Much Too Close to Home

March 18, 2012 by  

My older brother, an admitted workaholic, retired from the Air Force about ten years (maybe longer) ago as a full colonel, and settled into a comfortable life in Annapolis, MD. He took a job that took advantage of his training in a small software firm. He was there for a couple of years, but for the last six months of the company’s existence, he went virtually, as the company imploded after losing one of their main venture capitalists, followed by the death of the founder and CEO. He was out of work for a few months before getting another great job, this time with the state of Maryland, where he was a procurement manager. I think he was there for five or six years, and had just retired two months ago, when he reached his 65th birthday.

As he was working toward the process of retirement, he and his wife fell in love with a house in Havre de Grace, MD, not far from their younger daughter’s home, and have been very busy with scads of expensive and physically challenging renovations. Through all this, and maybe for as long as two years previously, he kept saying that he just felt lousy. His wife saw the changes in his appearance and demeanor, and pleaded with him to find out what was wrong, but I think he shrugged most of it off, convinced it was just part of being in his 60s.

It all changed today when he called his doctor complaining of minor chest pains. He told my brother to directly to the emergency room and not to bother coming to the office. At the local Havre de Grace hospital, he got a stress test on a treadmill. He failed. Within an hour, he was on his way in an ambulance to a Baltimore hospital for further tests.

At that hospital, doctors ran a large catheter up his femoral artery to a location near his heart, and injected a dye to make it easier to see any potential blockages on the x-ray machine. The results were really, really bad. Of the three major arteries feeding his heart, one was completely plugged up with plaque. The next was 99% clogged, and the remaining one was clogged about 80%. A smaller fourth artery had expanded to take on some of the load–another of nature’s miracles. The man was literally a walking time bomb. That he didn’t just keel over and die at any moment was a miracle in and of itself.

Fortunately, with the catheter system already in place, it was possible for doctors to insert stents into the plugged arteries to force the plaque up against the artery walls, opening the arteries to near full flow.

Doctors predict he will be going home tomorrow–a testament to modern non-invasive surgery. Most folks who have had similar procedures note that with the improved blood flow through the heart, they feel like they could climb Mt. Everest.

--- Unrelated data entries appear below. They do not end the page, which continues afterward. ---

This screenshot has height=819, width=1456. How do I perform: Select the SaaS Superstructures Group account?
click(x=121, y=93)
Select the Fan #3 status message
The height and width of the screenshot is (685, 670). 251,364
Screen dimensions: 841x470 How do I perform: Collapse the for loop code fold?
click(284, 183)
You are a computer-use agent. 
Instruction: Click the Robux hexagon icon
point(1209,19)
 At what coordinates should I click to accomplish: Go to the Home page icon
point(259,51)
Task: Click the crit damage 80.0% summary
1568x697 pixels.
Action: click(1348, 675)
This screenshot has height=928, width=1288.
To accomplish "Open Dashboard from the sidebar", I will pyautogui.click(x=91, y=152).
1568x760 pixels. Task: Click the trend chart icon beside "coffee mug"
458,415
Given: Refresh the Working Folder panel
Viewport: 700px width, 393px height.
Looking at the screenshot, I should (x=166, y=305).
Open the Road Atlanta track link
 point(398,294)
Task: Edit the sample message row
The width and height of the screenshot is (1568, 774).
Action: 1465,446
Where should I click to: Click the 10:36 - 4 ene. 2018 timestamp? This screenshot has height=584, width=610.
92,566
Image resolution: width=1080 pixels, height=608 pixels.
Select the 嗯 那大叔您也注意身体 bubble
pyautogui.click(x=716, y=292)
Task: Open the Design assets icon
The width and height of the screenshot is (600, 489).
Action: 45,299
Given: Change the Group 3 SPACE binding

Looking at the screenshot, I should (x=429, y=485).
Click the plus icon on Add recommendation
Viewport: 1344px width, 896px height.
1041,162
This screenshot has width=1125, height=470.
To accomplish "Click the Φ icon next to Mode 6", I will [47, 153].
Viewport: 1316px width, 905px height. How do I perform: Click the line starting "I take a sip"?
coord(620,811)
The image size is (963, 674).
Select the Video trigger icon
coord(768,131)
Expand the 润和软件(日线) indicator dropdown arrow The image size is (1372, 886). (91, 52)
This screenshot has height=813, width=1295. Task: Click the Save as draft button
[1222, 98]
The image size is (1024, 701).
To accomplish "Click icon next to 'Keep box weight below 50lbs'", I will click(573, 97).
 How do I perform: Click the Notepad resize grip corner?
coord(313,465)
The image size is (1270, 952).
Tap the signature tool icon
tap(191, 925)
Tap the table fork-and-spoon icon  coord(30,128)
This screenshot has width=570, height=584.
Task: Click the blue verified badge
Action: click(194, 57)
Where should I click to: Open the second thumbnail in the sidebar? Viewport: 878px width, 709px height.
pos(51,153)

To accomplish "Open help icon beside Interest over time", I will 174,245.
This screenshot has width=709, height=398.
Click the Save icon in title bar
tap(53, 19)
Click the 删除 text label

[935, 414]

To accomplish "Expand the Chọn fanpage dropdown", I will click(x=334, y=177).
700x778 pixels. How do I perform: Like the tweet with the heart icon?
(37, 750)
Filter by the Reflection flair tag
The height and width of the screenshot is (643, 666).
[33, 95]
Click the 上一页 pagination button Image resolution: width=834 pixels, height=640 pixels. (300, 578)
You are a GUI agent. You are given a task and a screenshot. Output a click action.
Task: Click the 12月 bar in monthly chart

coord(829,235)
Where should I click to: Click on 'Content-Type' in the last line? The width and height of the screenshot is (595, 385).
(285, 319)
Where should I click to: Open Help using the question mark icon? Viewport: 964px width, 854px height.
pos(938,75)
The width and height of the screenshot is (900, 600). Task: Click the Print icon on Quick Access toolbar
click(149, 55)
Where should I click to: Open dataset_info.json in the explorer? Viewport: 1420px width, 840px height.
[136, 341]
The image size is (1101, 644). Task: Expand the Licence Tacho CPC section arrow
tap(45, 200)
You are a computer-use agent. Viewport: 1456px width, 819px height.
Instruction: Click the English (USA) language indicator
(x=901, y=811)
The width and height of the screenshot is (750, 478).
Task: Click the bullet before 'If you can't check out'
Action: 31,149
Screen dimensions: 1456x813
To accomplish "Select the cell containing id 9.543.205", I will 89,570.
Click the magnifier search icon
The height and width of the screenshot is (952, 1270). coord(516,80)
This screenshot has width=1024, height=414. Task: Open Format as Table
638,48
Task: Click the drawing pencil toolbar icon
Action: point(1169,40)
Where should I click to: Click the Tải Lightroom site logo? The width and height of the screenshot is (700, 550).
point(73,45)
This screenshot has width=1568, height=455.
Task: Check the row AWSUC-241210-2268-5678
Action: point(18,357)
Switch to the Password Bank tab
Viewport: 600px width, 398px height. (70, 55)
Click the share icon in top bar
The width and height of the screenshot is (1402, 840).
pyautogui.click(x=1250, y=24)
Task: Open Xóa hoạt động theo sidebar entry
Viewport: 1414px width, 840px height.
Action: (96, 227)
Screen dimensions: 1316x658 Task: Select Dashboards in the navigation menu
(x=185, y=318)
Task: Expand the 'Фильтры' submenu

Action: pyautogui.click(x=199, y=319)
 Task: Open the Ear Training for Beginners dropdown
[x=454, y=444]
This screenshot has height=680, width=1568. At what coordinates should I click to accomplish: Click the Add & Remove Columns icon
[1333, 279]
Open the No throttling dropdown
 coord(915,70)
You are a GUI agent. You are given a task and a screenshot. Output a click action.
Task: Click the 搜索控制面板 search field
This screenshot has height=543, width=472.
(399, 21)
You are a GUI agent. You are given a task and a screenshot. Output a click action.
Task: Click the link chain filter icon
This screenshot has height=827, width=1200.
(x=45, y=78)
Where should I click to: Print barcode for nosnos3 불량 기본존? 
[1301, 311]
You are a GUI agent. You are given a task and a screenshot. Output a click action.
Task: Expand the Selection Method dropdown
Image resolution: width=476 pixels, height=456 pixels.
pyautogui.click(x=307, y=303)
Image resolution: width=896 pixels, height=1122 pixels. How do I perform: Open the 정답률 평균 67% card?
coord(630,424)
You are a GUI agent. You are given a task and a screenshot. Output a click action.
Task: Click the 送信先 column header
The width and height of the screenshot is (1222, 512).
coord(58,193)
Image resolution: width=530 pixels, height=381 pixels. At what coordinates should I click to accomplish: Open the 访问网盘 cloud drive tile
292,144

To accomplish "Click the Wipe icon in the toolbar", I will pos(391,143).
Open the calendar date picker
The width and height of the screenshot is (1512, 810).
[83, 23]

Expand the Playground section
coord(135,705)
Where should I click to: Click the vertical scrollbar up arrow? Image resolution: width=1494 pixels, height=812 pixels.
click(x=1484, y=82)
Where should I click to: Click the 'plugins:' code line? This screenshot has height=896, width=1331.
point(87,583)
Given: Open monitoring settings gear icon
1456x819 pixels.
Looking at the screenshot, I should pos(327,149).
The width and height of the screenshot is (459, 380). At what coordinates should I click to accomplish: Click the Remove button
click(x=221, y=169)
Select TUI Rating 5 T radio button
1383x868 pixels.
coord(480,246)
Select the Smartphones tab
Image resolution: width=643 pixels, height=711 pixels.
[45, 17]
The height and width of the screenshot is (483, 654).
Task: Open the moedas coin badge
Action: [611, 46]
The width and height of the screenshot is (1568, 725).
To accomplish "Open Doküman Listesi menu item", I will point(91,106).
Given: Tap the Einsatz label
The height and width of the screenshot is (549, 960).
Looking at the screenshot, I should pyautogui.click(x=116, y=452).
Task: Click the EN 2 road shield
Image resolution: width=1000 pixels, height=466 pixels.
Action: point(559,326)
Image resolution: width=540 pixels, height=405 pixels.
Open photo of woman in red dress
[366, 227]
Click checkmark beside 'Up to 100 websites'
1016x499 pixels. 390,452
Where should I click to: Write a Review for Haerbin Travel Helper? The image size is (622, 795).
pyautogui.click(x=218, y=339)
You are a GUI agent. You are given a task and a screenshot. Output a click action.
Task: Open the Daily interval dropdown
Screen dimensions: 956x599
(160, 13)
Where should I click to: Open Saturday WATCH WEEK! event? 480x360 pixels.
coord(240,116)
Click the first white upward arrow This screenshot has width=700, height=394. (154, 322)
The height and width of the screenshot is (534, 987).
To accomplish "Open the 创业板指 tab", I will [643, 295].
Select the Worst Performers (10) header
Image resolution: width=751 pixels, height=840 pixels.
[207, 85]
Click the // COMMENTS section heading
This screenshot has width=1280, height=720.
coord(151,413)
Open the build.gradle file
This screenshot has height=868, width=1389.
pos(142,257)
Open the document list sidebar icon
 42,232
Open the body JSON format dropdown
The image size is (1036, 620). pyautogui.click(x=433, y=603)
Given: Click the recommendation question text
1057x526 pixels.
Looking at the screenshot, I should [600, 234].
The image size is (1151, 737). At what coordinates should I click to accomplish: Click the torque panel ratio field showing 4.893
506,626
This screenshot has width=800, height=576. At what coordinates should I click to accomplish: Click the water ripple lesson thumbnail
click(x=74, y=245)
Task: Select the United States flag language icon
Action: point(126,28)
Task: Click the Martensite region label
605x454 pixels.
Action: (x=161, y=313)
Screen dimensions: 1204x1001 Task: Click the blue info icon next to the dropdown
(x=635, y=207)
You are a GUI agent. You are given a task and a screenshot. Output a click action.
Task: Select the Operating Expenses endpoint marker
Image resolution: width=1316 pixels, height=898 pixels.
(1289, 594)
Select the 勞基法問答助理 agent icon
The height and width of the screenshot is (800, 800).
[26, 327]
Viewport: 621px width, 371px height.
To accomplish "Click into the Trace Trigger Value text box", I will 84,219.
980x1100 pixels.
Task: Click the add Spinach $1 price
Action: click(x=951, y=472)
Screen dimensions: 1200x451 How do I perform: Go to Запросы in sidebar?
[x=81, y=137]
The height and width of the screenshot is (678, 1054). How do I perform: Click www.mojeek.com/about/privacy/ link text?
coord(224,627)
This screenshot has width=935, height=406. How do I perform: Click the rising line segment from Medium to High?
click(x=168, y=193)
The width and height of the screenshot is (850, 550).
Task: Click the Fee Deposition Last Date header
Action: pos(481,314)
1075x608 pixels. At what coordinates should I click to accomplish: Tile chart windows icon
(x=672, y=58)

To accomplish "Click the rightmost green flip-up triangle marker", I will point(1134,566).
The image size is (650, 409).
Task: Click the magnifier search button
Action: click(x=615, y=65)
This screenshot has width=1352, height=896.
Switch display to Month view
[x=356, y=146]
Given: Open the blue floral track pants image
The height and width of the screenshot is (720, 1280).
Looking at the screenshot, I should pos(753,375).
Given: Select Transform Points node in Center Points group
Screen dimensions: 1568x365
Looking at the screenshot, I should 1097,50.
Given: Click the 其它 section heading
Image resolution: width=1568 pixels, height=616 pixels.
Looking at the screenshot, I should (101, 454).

When I spoke to him before the procedure, we talked about our family history, which was especially rife with cardiovascular issues. Let’s see now… Our grandfather died of coronary occlusion at 61 (no bypass surgery in 1951), my grandmother had the first of several nondebilitating strokes when she was barely 60, my maternal great-grandmother had a massive stroke in her 50s and was bedridden for the rest of her life (another 20 or more years), a great aunt who had multiple debilitating strokes, our mother who had bypass surgery at 70 and then had multiple strokes up to the end of her life, her sister had a single massive stroke that killed her instantly in her early 60s, her brother had experimental coronary bypass surgery when he was 48 (in 1971). Oh, and that was just on my mother’s side. There were issues on our father’s side (starting with his four pack-a-day smoking habit), but nowhere near as bad as my Norwegian relatives. Need I go on?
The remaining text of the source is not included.